*** Opening Provided data ***
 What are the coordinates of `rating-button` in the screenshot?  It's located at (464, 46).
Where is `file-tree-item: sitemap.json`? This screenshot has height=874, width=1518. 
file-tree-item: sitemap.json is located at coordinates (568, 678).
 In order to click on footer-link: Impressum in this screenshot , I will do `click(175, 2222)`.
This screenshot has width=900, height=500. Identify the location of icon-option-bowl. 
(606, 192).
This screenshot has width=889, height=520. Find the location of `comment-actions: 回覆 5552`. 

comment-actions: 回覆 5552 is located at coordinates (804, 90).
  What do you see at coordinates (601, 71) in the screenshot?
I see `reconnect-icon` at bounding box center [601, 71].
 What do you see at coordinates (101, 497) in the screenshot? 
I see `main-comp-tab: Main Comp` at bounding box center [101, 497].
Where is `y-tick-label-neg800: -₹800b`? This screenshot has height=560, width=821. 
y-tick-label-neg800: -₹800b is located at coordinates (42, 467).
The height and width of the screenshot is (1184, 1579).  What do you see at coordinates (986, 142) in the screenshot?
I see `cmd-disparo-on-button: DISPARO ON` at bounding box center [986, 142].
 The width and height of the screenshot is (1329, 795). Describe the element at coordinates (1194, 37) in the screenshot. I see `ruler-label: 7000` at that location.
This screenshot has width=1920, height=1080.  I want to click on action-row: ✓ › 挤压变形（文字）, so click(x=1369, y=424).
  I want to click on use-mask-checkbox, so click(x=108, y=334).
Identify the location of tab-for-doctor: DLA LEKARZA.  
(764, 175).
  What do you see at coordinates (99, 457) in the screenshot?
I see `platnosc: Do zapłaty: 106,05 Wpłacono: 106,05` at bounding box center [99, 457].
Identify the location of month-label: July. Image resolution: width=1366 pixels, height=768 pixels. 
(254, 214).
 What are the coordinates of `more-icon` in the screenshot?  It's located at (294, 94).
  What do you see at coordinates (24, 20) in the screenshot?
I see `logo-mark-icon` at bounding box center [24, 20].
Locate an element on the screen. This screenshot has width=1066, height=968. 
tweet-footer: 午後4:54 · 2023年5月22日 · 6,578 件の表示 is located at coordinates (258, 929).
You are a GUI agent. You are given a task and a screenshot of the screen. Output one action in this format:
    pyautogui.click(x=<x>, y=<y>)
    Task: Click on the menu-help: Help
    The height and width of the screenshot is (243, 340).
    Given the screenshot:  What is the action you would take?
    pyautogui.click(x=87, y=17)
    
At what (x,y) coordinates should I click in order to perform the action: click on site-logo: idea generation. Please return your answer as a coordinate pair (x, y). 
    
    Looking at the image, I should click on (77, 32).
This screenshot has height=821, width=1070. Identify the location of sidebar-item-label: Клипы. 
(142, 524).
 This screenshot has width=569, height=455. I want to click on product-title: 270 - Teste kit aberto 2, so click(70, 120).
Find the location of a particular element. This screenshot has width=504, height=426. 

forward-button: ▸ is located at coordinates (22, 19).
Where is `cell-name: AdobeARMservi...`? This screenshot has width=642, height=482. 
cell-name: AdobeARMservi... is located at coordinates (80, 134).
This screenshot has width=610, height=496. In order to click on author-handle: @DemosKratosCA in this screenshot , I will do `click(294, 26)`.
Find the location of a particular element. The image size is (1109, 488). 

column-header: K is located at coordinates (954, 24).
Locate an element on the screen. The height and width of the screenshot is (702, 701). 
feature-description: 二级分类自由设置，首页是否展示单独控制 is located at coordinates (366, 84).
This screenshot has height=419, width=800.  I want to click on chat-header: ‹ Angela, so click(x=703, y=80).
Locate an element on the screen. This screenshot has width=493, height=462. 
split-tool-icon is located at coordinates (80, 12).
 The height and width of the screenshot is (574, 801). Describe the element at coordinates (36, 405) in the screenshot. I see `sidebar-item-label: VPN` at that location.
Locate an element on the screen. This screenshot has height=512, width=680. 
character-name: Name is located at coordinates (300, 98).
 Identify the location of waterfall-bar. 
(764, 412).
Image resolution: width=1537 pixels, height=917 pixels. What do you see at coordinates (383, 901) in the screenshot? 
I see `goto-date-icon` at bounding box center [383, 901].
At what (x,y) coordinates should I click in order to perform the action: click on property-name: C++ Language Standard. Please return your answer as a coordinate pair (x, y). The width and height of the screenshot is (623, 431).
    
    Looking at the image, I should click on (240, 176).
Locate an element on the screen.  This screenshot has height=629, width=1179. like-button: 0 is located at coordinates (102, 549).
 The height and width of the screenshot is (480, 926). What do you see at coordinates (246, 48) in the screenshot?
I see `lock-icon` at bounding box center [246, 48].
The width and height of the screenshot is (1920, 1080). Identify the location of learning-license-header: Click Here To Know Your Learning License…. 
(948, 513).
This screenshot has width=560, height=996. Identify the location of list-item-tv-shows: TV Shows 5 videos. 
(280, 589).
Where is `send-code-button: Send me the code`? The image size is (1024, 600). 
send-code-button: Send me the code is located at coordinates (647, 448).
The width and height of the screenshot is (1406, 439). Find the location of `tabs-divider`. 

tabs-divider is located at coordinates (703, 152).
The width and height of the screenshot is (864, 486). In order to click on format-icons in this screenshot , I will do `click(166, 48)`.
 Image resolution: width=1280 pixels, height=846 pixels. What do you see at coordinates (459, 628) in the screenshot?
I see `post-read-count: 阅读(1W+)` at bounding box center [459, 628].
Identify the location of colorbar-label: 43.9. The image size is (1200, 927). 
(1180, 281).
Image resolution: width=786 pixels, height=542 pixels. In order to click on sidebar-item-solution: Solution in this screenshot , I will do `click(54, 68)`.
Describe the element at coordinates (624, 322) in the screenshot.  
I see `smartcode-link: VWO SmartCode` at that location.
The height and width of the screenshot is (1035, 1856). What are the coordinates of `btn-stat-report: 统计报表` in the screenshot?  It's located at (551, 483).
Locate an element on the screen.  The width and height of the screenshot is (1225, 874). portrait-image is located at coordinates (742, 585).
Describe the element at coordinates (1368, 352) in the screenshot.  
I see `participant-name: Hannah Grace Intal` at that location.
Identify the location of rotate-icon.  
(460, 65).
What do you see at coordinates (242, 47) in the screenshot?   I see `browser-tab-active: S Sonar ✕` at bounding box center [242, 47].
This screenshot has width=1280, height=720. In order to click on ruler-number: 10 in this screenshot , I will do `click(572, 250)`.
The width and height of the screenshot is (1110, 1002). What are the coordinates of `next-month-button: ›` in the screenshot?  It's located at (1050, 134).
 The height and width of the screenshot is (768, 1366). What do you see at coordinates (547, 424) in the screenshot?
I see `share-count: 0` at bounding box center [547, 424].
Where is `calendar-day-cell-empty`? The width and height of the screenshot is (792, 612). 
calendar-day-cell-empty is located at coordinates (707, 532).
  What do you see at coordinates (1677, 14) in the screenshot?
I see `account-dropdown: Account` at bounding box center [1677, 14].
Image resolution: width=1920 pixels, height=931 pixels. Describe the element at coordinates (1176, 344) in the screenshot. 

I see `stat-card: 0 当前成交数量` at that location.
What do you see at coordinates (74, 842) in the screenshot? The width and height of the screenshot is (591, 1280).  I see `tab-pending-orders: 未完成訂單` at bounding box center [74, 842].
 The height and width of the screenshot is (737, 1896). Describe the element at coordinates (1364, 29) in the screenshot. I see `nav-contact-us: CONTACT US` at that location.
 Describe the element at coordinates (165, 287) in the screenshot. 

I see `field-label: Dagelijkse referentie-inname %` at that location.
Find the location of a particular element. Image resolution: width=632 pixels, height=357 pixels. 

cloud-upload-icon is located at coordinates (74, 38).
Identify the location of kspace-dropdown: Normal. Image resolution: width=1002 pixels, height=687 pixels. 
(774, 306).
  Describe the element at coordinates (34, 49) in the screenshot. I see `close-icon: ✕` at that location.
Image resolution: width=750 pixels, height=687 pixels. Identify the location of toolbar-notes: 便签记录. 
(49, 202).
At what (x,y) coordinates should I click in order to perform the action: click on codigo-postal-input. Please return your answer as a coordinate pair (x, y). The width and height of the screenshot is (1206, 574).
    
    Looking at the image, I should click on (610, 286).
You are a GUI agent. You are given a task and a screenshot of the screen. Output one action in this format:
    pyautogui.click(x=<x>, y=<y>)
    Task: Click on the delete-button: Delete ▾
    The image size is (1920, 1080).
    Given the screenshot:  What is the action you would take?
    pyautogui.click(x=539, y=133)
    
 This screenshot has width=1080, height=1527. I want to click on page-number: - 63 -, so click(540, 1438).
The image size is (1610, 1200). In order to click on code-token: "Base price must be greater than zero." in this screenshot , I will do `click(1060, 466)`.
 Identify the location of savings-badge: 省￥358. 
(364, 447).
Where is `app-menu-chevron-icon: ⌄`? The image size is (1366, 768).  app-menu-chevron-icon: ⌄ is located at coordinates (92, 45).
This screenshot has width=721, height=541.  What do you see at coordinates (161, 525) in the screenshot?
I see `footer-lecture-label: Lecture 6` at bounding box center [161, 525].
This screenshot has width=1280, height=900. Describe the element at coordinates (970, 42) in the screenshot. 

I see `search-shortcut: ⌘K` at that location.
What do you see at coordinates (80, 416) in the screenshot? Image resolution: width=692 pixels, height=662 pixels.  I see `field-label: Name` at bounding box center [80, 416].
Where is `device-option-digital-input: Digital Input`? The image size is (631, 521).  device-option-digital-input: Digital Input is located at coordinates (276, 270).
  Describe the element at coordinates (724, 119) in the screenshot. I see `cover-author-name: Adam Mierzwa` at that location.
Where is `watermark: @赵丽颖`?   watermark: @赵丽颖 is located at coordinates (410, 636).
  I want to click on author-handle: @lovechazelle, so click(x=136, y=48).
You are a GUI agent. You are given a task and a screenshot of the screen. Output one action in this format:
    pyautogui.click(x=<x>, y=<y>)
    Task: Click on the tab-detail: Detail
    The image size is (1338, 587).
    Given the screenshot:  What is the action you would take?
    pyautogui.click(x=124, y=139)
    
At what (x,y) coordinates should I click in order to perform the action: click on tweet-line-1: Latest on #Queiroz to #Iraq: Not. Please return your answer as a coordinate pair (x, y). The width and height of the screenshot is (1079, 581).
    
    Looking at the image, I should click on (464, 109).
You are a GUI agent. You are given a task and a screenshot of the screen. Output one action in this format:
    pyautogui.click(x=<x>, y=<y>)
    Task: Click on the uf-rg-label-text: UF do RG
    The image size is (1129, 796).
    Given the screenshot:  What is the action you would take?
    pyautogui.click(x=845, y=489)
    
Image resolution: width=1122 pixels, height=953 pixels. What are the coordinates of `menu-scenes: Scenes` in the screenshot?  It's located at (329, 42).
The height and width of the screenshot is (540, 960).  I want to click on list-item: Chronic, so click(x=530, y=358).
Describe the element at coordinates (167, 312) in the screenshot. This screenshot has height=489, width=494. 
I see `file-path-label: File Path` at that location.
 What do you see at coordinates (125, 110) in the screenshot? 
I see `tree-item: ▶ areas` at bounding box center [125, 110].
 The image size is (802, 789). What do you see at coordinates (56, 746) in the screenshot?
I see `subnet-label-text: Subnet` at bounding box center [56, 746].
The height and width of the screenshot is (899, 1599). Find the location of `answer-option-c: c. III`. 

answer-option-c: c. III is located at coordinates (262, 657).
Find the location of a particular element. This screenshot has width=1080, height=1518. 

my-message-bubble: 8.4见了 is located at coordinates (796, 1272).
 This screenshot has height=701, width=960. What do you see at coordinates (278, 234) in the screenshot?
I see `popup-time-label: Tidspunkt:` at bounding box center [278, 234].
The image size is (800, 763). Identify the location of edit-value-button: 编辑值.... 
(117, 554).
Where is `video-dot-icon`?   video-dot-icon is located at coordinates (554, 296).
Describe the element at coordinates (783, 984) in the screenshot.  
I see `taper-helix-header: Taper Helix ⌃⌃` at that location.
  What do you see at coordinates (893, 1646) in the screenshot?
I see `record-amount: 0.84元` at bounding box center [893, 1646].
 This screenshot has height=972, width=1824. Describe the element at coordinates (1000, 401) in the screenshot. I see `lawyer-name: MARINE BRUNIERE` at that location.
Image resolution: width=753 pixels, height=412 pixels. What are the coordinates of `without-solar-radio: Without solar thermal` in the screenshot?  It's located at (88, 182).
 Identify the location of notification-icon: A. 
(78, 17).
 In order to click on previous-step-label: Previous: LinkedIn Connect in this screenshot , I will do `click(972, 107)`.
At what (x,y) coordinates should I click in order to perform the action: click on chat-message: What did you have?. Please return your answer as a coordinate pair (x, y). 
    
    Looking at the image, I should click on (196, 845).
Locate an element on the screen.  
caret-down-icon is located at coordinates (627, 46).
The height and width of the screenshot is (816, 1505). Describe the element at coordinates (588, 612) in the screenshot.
*** Closing Provided data ***
* Task goal
Update the material from the line with "has width=504, height=426." up to and including the line with "Looking at the image, I should click on (240, 176).", replacing "particular element" with "specific element" and leaving everything else as it is.

* Exercise response
Find the location of a specific element. This screenshot has width=504, height=426. 

forward-button: ▸ is located at coordinates (22, 19).
Where is `cell-name: AdobeARMservi...`? This screenshot has width=642, height=482. 
cell-name: AdobeARMservi... is located at coordinates (80, 134).
This screenshot has width=610, height=496. In order to click on author-handle: @DemosKratosCA in this screenshot , I will do `click(294, 26)`.
Find the location of a specific element. The image size is (1109, 488). 

column-header: K is located at coordinates (954, 24).
Locate an element on the screen. The height and width of the screenshot is (702, 701). 
feature-description: 二级分类自由设置，首页是否展示单独控制 is located at coordinates (366, 84).
This screenshot has height=419, width=800.  I want to click on chat-header: ‹ Angela, so click(x=703, y=80).
Locate an element on the screen. This screenshot has width=493, height=462. 
split-tool-icon is located at coordinates (80, 12).
 The height and width of the screenshot is (574, 801). Describe the element at coordinates (36, 405) in the screenshot. I see `sidebar-item-label: VPN` at that location.
Locate an element on the screen. This screenshot has height=512, width=680. 
character-name: Name is located at coordinates (300, 98).
 Identify the location of waterfall-bar. 
(764, 412).
Image resolution: width=1537 pixels, height=917 pixels. What do you see at coordinates (383, 901) in the screenshot? 
I see `goto-date-icon` at bounding box center [383, 901].
At what (x,y) coordinates should I click in order to perform the action: click on property-name: C++ Language Standard. Please return your answer as a coordinate pair (x, y). The width and height of the screenshot is (623, 431).
    
    Looking at the image, I should click on (240, 176).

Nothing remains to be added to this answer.